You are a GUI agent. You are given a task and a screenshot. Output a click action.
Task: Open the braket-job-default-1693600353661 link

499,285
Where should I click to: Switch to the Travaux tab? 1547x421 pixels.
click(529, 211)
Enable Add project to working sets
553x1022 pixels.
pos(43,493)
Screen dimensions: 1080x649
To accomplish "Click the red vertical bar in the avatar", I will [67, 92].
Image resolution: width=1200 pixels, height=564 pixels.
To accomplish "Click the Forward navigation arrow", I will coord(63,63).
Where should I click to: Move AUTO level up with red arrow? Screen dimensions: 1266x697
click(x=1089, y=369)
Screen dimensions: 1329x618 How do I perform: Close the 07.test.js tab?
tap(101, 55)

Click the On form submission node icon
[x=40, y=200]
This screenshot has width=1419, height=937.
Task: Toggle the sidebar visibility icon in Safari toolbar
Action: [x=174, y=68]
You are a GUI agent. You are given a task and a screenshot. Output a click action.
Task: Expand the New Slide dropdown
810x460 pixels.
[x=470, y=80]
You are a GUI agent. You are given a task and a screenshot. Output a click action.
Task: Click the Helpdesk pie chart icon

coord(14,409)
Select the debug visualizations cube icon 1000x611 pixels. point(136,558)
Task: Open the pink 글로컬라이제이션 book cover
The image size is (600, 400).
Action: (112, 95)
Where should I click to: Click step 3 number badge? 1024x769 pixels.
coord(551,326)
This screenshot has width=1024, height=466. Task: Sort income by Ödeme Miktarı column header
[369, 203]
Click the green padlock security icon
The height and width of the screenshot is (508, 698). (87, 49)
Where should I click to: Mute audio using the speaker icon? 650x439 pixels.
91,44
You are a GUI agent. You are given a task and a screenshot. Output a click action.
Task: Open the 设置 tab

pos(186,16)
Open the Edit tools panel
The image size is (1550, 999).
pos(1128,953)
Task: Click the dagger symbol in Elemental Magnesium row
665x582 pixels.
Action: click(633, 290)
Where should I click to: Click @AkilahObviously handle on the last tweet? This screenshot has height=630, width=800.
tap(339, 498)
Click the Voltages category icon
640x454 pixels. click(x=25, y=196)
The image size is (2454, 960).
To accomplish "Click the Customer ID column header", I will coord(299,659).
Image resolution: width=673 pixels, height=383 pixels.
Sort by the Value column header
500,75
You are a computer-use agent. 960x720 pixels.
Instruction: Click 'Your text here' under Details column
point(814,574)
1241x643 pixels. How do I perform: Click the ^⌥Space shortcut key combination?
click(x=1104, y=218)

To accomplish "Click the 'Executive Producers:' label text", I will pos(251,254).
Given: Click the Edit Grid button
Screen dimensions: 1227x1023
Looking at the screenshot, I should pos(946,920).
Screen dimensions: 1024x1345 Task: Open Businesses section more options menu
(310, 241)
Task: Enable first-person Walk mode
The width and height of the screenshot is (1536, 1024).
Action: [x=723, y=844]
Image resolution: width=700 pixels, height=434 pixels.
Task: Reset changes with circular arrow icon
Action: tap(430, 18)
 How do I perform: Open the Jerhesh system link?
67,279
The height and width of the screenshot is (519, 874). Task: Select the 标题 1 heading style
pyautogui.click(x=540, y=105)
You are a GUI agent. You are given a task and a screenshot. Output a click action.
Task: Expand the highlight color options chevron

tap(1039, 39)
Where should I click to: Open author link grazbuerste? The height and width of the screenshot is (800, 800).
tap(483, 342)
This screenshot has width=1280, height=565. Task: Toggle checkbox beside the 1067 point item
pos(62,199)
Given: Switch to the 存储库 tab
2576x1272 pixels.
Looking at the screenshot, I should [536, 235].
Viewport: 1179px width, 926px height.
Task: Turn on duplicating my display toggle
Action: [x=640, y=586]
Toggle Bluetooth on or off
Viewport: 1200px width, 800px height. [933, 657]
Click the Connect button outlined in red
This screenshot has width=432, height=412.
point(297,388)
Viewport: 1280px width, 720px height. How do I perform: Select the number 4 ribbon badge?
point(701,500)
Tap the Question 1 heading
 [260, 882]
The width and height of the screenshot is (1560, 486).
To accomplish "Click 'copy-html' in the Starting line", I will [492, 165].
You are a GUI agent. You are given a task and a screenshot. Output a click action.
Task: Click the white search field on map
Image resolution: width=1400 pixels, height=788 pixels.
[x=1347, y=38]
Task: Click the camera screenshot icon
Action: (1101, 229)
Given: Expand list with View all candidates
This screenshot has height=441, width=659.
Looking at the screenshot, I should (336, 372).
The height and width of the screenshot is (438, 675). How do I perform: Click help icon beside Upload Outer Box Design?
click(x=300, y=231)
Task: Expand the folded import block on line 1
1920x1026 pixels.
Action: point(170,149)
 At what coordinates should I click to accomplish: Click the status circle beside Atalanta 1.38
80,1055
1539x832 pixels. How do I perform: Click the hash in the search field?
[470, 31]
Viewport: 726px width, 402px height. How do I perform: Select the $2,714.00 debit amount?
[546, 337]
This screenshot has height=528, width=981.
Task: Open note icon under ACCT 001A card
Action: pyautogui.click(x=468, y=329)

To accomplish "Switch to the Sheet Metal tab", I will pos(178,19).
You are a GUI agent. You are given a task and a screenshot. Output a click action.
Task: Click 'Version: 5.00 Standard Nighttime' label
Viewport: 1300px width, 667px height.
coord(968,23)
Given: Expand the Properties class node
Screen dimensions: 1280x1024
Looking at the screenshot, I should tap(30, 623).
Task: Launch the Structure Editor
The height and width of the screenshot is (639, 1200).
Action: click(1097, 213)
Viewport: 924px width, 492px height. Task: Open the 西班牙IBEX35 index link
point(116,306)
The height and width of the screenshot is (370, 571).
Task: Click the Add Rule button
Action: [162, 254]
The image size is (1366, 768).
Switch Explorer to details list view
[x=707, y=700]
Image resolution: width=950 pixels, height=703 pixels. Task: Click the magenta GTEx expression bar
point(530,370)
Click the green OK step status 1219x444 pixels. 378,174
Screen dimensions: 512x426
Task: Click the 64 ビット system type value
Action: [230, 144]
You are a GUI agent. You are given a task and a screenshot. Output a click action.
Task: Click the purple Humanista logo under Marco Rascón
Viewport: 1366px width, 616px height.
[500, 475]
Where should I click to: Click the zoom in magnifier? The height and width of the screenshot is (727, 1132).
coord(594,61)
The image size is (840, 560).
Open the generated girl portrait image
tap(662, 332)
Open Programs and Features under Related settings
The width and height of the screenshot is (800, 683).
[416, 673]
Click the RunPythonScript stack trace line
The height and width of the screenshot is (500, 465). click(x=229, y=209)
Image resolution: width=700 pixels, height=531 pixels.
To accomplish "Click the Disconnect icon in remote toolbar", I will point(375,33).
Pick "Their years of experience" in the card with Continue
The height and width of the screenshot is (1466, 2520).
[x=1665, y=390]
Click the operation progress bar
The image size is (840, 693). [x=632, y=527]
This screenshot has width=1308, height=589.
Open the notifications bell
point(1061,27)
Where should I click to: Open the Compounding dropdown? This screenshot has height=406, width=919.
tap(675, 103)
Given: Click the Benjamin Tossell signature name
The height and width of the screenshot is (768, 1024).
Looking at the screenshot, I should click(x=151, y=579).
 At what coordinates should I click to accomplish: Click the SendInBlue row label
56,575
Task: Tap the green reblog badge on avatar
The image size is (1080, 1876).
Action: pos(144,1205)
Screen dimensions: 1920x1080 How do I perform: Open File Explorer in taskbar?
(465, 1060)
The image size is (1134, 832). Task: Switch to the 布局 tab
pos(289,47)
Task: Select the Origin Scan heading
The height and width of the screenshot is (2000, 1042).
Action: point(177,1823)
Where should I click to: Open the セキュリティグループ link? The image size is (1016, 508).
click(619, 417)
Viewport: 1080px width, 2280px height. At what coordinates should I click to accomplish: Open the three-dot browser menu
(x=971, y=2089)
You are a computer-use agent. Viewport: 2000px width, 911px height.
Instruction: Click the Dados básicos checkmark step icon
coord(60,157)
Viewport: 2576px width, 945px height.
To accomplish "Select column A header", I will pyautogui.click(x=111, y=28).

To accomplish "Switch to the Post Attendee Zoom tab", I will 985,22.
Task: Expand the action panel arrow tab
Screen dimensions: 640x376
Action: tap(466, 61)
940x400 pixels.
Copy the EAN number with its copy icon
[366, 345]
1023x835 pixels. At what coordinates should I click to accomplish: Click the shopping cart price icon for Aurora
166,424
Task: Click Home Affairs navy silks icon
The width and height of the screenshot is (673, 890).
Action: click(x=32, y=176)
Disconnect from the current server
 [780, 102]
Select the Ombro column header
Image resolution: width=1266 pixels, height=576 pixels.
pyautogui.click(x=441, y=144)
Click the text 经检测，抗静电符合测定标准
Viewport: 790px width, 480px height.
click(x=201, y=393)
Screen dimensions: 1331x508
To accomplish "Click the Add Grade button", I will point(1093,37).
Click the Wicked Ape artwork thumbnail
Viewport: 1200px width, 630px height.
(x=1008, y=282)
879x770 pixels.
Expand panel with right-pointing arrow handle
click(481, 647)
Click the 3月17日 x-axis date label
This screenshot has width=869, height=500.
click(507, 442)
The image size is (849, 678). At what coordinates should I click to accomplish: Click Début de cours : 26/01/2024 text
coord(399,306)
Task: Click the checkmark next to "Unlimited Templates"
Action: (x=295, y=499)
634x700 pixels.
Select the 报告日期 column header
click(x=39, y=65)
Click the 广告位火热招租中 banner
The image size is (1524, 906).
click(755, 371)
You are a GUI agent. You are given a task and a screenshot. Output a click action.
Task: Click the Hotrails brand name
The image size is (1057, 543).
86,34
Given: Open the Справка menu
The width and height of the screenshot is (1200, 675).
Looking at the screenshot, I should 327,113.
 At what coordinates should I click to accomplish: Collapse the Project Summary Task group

........

Quote only the lines from the line containing "Click the 广告位火热招租中 banner" through the end of the listing, please, keeping both the first and the last line.

Click the 广告位火热招租中 banner
The image size is (1524, 906).
click(755, 371)
You are a GUI agent. You are given a task and a screenshot. Output a click action.
Task: Click the Hotrails brand name
The image size is (1057, 543).
86,34
Given: Open the Справка menu
The width and height of the screenshot is (1200, 675).
Looking at the screenshot, I should 327,113.
 At what coordinates should I click to accomplish: Collapse the Project Summary Task group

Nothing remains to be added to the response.